Tags: denis | kleinfeld | Investors | Foreign | Trusts

Investors Should Put Their Faith in Foreign Trusts

By    |   Monday, 15 November 2010 08:45 AM

Are you an investor who wants to have confidence that your ownership of stocks, bonds and cash is protected? If so, maybe you should be considering using a foreign trust.

Legal liability is a wealth-risk exposure that every investor should try to avoid if at all possible.

The recent case decision by the Florida Supreme Court in Olmstead v. FTC raises real concerns about the specific use of limited-liability companies to protect assets. Even more so, it highlights the tendency and comfort with which the courts legislate from the bench.

If you hold your investments in your own name, then without question they are unprotected from every sort of legal cause of action that now exists or that trial lawyers — or the government — can conjure up as needed.

Virtually every U.S. state has responded to the needs of people to protect their assets by enacting legislation that limits the ability of creditors to enforce their money judgments. Limited-liability companies are among the most popular of these liability-limiting entities that investors use to own and, for estate planning, to transfer assets.

But the Olmstead decision shows that all isn’t so clear and reliable when it comes to the legal system. The problem that I see with the Olmstead decision is twofold.

Straightforwardly, the decision can be read to merely impact single-member limited-liability companies in Florida. The Florida legislature will either correct that problem or people just won't use Florida single-member LLCs.

But what about future cases, in other courtrooms, which involve varying factual circumstances?

• [A run of records]:
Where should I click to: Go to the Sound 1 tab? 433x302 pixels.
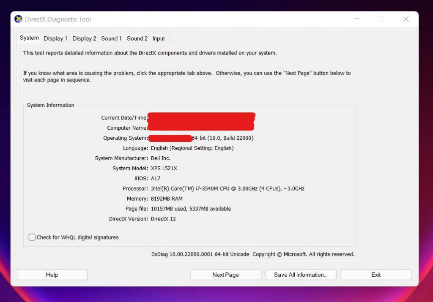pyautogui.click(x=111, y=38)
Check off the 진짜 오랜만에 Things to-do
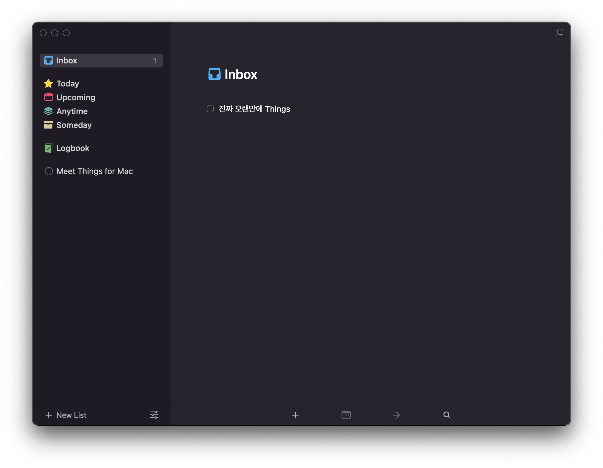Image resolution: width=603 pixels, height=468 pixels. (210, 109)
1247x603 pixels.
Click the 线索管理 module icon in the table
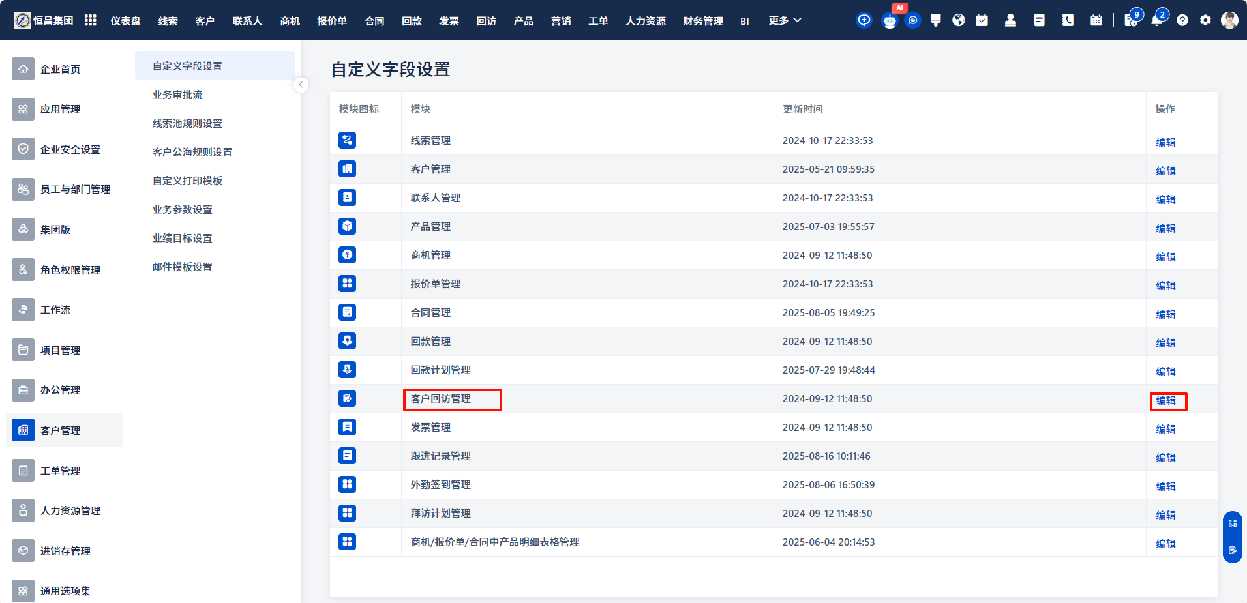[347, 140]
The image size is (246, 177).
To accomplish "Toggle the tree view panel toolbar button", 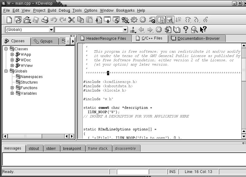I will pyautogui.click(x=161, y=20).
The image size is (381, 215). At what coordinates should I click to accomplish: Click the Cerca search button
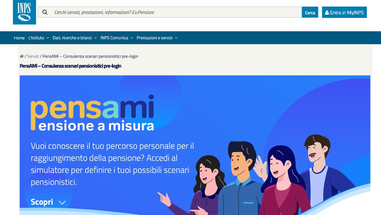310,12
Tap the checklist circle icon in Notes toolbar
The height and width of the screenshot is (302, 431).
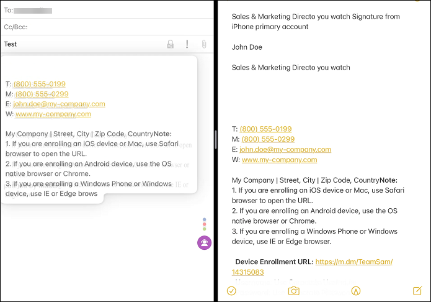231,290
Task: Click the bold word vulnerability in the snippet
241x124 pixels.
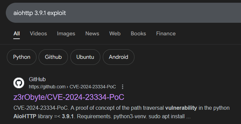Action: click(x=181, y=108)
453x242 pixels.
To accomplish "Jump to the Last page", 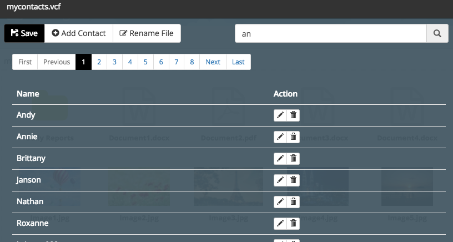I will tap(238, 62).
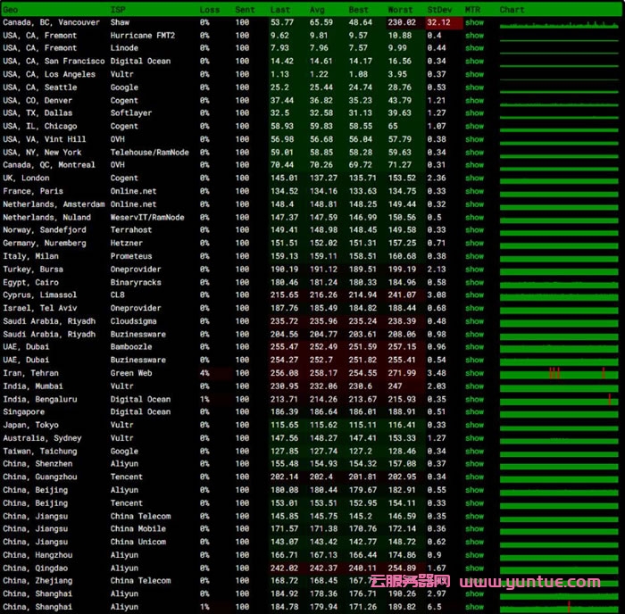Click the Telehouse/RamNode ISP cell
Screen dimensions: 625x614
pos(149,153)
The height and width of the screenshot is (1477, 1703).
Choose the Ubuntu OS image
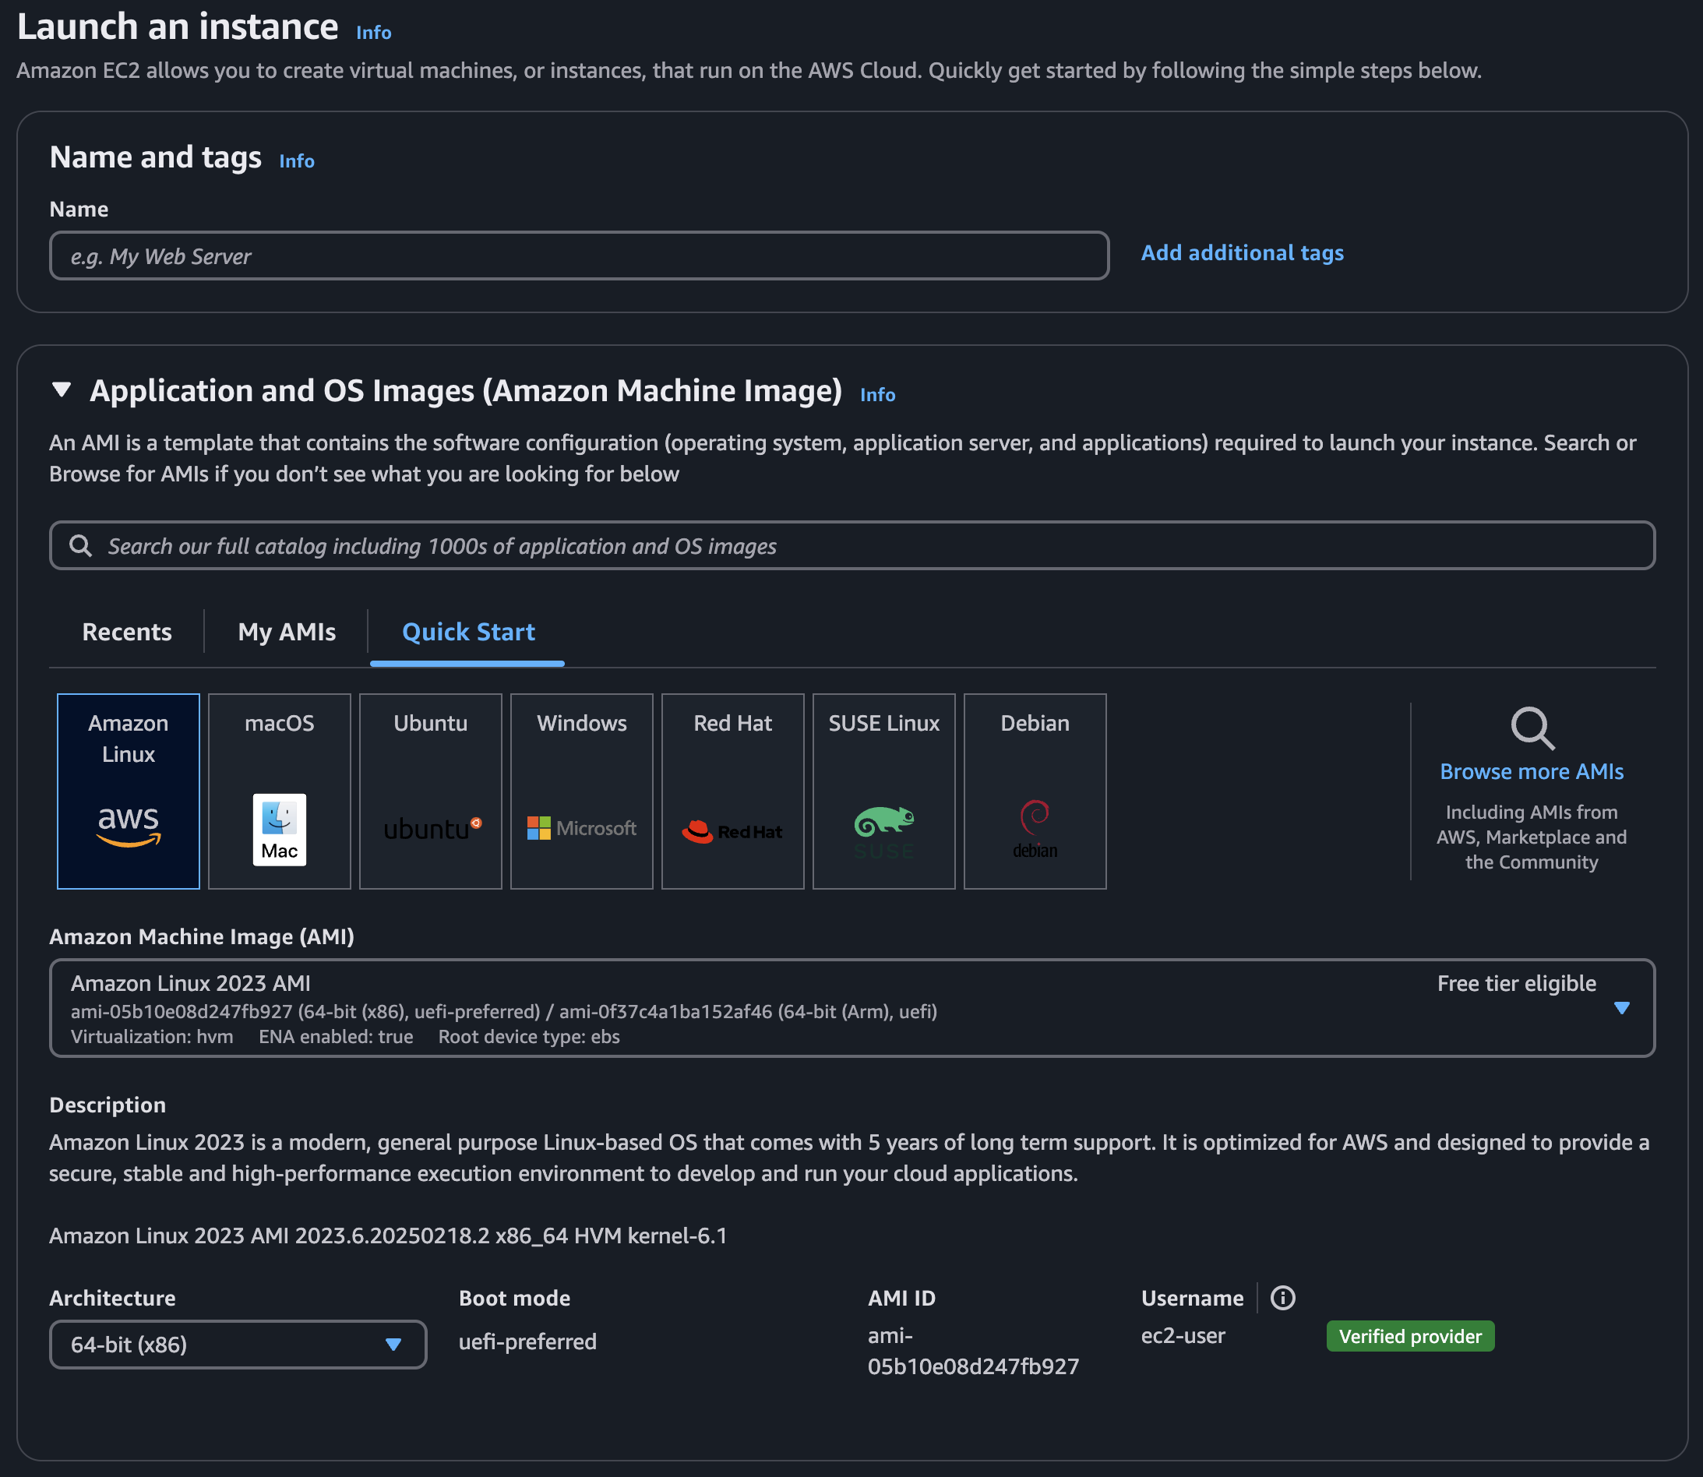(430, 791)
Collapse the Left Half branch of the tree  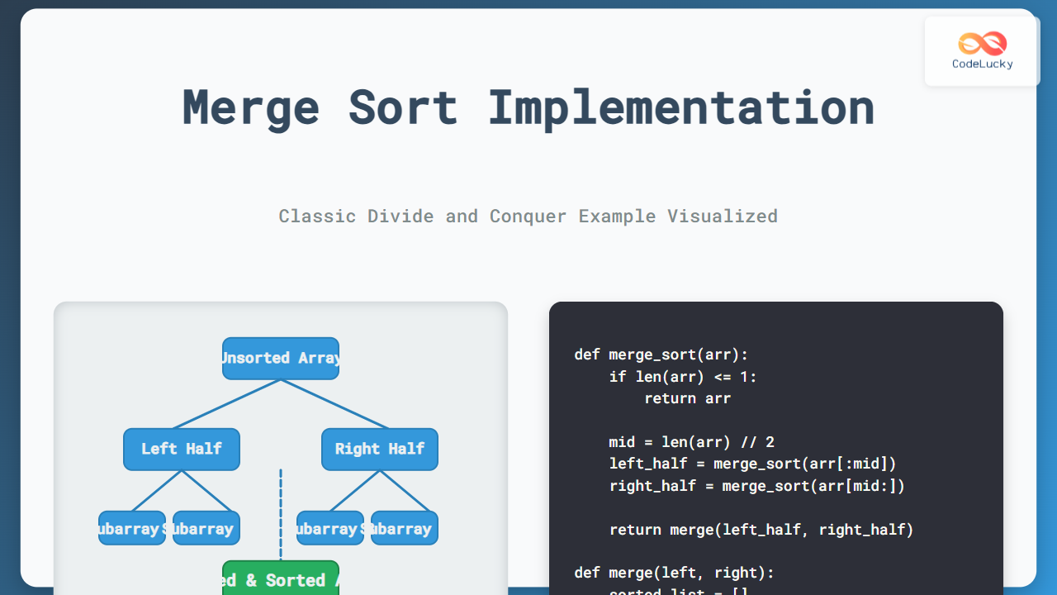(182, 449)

• [TASK OBJECTIVE]: Continue the article about investors using foreign trusts to protect their assets, starting right after its last sentence.

• [ANSWER TO THIS TASK]:
The bigger problem is that the analysis the Florida Supreme Court used to get to the result it wanted shows that the Florida court, like other courts in the state and federal system, is certainly willing to torture legal reasoning to get to where it wants to go. This happens all too often.

It isn’t that Shaun Olmstead was a very sympathetic person or that the FTC wasn't fully justified in going after him. Basically, Olmstead was running a credit-card scam and the FTC got a big judgment that it wanted to collect.

But to get at Mr. Olmstead, the court had to use quite some legal gymnastics. And that's the problem. Bad facts make for bad law. If a court wants to get to a certain result, then essentially what happened to Mr. Olmstead, in terms of the court's legal analysis, can happen to you.

The litigation industry in full swing, and the courts are willing to effectively re-write the law from the bench. Logically, when it comes to protecting your assets for your own financial survival, then the more reliable planning objective clearly is to hold assets in a legal form that is not subject to the jurisdiction — the control — of the local courts.

One legal means that investors are finding "safer" is to set up a foreign trust to hold securities and cash. A number of international jurisdictions have specific asset-protection trust legislation and welcome the opportunity to provide their services.

Clearly, there are plenty of U.S. states that have recently enacted similar protection-from-creditor trust law as the foreign jurisdictions.

But it is hard to escape that using a domestic trust still leaves the assets of the trust exposed to the domestic court system.

In the past, there were concerns that a foreign trust would run afoul of the IRS. That problem has been cleared up by the recent enactment of the Foreign Account Compliance Tax Act, passed as part of Obamacare.

FACTA now provides the ground rules that were needed to make using a foreign trust compliant for federal tax-reporting purposes. Effectively, a taxpayer using a foreign trust knows exactly what needs to be filed.

Trusts have been historically used for tax, estate, and wealth protection.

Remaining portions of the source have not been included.